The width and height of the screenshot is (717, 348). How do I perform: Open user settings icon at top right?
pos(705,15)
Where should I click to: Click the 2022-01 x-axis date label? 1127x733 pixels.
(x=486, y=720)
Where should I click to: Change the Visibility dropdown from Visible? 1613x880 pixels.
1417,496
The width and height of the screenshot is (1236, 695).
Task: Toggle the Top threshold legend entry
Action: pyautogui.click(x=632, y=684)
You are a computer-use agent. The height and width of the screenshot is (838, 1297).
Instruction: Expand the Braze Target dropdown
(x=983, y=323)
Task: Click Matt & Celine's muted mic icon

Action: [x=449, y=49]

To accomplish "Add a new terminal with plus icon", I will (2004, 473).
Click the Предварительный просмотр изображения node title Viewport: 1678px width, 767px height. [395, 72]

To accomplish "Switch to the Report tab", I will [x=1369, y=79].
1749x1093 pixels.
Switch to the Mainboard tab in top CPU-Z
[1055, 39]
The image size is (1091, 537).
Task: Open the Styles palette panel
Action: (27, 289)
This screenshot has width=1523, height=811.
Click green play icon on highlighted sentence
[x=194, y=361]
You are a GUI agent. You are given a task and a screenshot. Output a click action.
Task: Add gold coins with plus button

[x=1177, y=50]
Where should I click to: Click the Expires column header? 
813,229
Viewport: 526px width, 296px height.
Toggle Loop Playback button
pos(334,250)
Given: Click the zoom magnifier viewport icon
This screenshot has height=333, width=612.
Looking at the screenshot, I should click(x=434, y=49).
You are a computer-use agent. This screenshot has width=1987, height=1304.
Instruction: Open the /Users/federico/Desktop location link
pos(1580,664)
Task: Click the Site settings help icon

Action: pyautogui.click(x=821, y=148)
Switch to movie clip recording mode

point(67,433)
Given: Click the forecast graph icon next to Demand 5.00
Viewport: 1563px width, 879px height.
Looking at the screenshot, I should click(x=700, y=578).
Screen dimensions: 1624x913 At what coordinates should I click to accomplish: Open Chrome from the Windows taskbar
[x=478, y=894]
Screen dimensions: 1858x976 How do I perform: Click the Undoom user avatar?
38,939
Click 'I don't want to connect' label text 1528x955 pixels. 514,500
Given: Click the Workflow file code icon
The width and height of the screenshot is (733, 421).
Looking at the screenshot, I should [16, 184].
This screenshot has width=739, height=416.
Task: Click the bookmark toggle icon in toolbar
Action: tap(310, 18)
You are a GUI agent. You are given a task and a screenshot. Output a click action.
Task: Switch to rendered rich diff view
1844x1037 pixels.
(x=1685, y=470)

Work instructions | What lines above contain "computer"? Copy them out.

Task response |
You are a computer-use agent. The height and width of the screenshot is (838, 1297).
You are a computer-use agent. This screenshot has width=1987, height=1304.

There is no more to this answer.